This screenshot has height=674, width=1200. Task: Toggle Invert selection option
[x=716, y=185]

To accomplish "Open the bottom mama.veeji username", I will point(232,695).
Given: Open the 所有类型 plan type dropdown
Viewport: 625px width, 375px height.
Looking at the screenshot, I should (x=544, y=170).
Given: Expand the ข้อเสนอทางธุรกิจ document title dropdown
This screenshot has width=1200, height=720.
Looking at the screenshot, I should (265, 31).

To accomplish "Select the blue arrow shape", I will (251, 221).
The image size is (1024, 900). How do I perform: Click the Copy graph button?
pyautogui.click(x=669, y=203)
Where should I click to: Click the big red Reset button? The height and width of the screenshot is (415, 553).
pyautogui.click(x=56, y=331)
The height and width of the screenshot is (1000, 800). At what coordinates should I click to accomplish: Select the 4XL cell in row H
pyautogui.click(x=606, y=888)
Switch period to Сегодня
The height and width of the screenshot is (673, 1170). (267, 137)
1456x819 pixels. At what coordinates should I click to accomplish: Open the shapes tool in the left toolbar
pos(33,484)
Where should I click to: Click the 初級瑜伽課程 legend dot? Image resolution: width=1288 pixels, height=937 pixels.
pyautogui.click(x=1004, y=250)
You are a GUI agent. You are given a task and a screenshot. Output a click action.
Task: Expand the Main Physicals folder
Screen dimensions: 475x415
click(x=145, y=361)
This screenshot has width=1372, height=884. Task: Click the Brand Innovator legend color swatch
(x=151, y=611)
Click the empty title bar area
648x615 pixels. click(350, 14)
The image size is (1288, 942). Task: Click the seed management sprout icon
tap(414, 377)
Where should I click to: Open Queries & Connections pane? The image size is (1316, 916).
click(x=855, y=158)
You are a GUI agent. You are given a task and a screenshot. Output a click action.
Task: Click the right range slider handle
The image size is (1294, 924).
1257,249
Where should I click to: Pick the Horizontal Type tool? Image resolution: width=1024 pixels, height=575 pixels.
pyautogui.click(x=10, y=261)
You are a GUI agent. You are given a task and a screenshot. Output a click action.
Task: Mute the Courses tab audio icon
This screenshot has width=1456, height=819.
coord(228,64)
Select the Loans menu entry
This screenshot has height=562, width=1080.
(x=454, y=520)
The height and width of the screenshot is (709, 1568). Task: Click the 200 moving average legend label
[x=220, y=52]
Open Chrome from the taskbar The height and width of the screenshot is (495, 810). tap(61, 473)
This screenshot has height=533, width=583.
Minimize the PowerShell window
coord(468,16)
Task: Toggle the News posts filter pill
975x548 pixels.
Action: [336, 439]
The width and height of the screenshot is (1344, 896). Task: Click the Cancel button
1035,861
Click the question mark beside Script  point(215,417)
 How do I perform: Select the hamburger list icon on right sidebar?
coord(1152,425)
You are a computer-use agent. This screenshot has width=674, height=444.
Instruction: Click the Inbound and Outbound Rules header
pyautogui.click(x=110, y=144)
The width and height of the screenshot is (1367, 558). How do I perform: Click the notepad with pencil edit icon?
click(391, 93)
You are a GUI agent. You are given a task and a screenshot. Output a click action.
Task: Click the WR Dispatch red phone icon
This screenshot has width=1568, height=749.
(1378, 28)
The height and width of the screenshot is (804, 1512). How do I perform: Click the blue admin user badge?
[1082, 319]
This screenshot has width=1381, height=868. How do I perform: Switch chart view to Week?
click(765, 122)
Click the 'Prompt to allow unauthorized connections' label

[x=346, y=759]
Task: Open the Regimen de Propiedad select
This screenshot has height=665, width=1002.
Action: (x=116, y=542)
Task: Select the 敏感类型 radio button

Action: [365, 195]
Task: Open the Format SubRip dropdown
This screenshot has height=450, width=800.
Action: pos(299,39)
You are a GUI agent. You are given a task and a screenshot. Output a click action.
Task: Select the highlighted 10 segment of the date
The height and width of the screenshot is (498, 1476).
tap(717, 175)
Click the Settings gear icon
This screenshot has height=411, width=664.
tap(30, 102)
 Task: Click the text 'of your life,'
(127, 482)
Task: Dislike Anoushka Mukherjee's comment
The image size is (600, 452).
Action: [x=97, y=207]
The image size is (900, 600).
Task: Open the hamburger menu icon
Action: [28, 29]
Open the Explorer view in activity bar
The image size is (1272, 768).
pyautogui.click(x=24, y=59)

Stated exercise | Write out the listing above line for line, without changing anything.

Task solution |
This screenshot has height=674, width=1200. Task: Toggle Invert selection option
[x=716, y=185]

To accomplish "Open the bottom mama.veeji username", I will point(232,695).
Given: Open the 所有类型 plan type dropdown
Viewport: 625px width, 375px height.
Looking at the screenshot, I should (x=544, y=170).
Given: Expand the ข้อเสนอทางธุรกิจ document title dropdown
This screenshot has width=1200, height=720.
Looking at the screenshot, I should (265, 31).

To accomplish "Select the blue arrow shape", I will (251, 221).
The image size is (1024, 900). How do I perform: Click the Copy graph button?
pyautogui.click(x=669, y=203)
Where should I click to: Click the big red Reset button? The height and width of the screenshot is (415, 553).
pyautogui.click(x=56, y=331)
The height and width of the screenshot is (1000, 800). At what coordinates should I click to accomplish: Select the 4XL cell in row H
pyautogui.click(x=606, y=888)
Switch period to Сегодня
The height and width of the screenshot is (673, 1170). (267, 137)
1456x819 pixels. At what coordinates should I click to accomplish: Open the shapes tool in the left toolbar
pos(33,484)
Where should I click to: Click the 初級瑜伽課程 legend dot? Image resolution: width=1288 pixels, height=937 pixels.
pyautogui.click(x=1004, y=250)
You are a GUI agent. You are given a task and a screenshot. Output a click action.
Task: Expand the Main Physicals folder
Screen dimensions: 475x415
click(x=145, y=361)
This screenshot has width=1372, height=884. Task: Click the Brand Innovator legend color swatch
(x=151, y=611)
Click the empty title bar area
648x615 pixels. click(350, 14)
The image size is (1288, 942). Task: Click the seed management sprout icon
tap(414, 377)
Where should I click to: Open Queries & Connections pane? The image size is (1316, 916).
click(x=855, y=158)
You are a GUI agent. You are given a task and a screenshot. Output a click action.
Task: Click the right range slider handle
The image size is (1294, 924).
1257,249
Where should I click to: Pick the Horizontal Type tool? Image resolution: width=1024 pixels, height=575 pixels.
pyautogui.click(x=10, y=261)
You are a GUI agent. You are given a task and a screenshot. Output a click action.
Task: Mute the Courses tab audio icon
This screenshot has width=1456, height=819.
coord(228,64)
Select the Loans menu entry
This screenshot has height=562, width=1080.
(x=454, y=520)
The height and width of the screenshot is (709, 1568). Task: Click the 200 moving average legend label
[x=220, y=52]
Open Chrome from the taskbar The height and width of the screenshot is (495, 810). tap(61, 473)
This screenshot has height=533, width=583.
Minimize the PowerShell window
coord(468,16)
Task: Toggle the News posts filter pill
975x548 pixels.
Action: [336, 439]
The width and height of the screenshot is (1344, 896). Task: Click the Cancel button
1035,861
Click the question mark beside Script  point(215,417)
 How do I perform: Select the hamburger list icon on right sidebar?
coord(1152,425)
You are a computer-use agent. This screenshot has width=674, height=444.
Instruction: Click the Inbound and Outbound Rules header
pyautogui.click(x=110, y=144)
The width and height of the screenshot is (1367, 558). How do I perform: Click the notepad with pencil edit icon?
click(391, 93)
You are a GUI agent. You are given a task and a screenshot. Output a click action.
Task: Click the WR Dispatch red phone icon
This screenshot has width=1568, height=749.
(1378, 28)
The height and width of the screenshot is (804, 1512). How do I perform: Click the blue admin user badge?
[1082, 319]
This screenshot has width=1381, height=868. How do I perform: Switch chart view to Week?
click(765, 122)
Click the 'Prompt to allow unauthorized connections' label

[x=346, y=759]
Task: Open the Regimen de Propiedad select
This screenshot has height=665, width=1002.
Action: (x=116, y=542)
Task: Select the 敏感类型 radio button

Action: [365, 195]
Task: Open the Format SubRip dropdown
This screenshot has height=450, width=800.
Action: pos(299,39)
You are a GUI agent. You are given a task and a screenshot. Output a click action.
Task: Select the highlighted 10 segment of the date
The height and width of the screenshot is (498, 1476).
tap(717, 175)
Click the Settings gear icon
This screenshot has height=411, width=664.
tap(30, 102)
 Task: Click the text 'of your life,'
(127, 482)
Task: Dislike Anoushka Mukherjee's comment
The image size is (600, 452).
Action: [x=97, y=207]
The image size is (900, 600).
Task: Open the hamburger menu icon
Action: [28, 29]
Open the Explorer view in activity bar
The image size is (1272, 768).
pyautogui.click(x=24, y=59)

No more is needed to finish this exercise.